私は映画を[見た]のではない、『映画だった』のだ。
つまり作品が最大の目標に掲げたのは、ストーリーラインを語り 伝える手法ではなく、観客に同体験を強いり 同一次元に導く事ではなかったか。
映画内のダーンの迷妄はそのまま作品を見ている私の迷妄とシンクロし[ダーン=私]と化し、映画内映画の要素も[映画観賞する私]の環境とシンクロ。 つまりダーンに感情移入し憑依している私と それを映画として客観的に見ている《もう一人の私》がいて それも作品中の[自己を見る自己]とシンクロ。 既にこの思考自体妄想めいているが それすらも主人公ローラダーンの妄想的境地とシンクロ…。
映画と化した自分を見る自分…。 否、本来観るべきツールである映画に逆に見られる恐ろしさ…。 相当やばい考えであり自分が解らなくなりそうだ…。 気分が悪い…。
本作最大のポイントにして成功は【観客を丸ごと映画のメカニズムとして取り込み、その上で観客にそれを目撃させ、且つ映画が逆に観客を見る】点にあると思う。
『TVを見る自分が映るTVを見る自分が映るTVを見る自分…』の無限ループが示す通り【映画とは自分自身を見つめる事、自己の最深部に降りてゆく事】に他ならない。
映画から抜け出られぬ恐さに満ちた心侵食する悪夢であると同時に、映画が人の心に及ぼす影響と可能性をも大きく提示。 完璧だ。
《劇場観賞/生涯最高峰級認定》 -
【ONLY GOD FORGIVES】(0)
2015年1月5日 to オンリー・ゴッド
徹底寡黙。過剰暴力。ソリッド&ストイック。
赤色照明に照らされるブラック&レッドのmonotone。家屋開口部を利用したフレーミング。度々挿し込まれる近似主観ショット。スローリーなズーム。
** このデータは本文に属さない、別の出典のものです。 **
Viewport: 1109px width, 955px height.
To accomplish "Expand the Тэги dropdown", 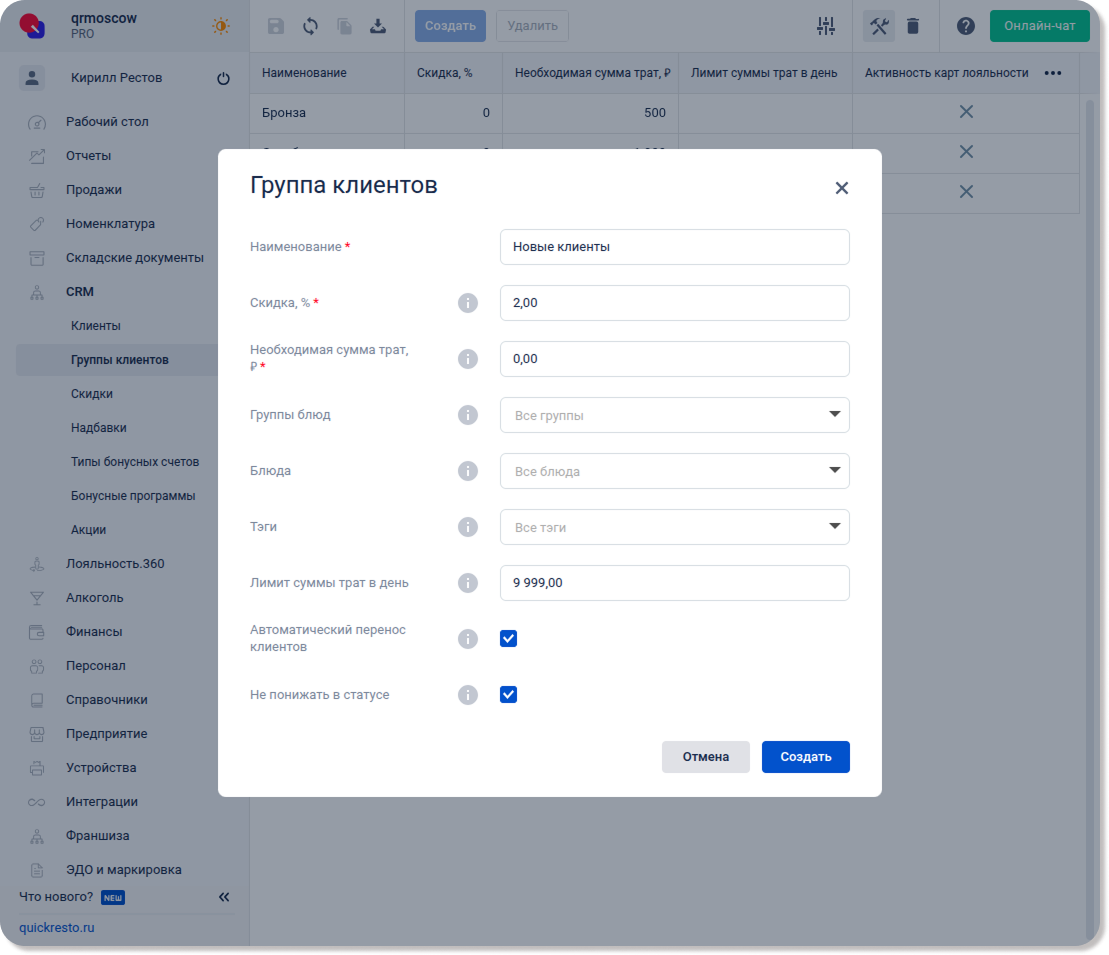I will (674, 527).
同空間に居ぬ人物がカットバックされる事による因果因縁と精神的対話の醸成。拳闘の拳/椅子に緊縛される腕/闇間に浮かび上がる腕/女の股間部へと誘われる腕/母が指先でなぞる腕/母に射し込まれる腕/切断される腕…腕への固執。元警官チャン尾行シーンに於ける人物及びロケーションのかつて見た事無き捉え方。黄金郷の如く眩く煌めくバンコクの雑踏。カラオケの意表。
…
懺悔・告解室の如き格子越しの入射光や、カインとアベル(兄弟の確執)とオイディプス(母子婚)を思わせる関係性等、作品に立ち上るのは『人の原罪・業とそれへの裁き(罰と赦し)※原題ONLY GOD FORGIVES』であり その抽象・神話性にも唸らされる。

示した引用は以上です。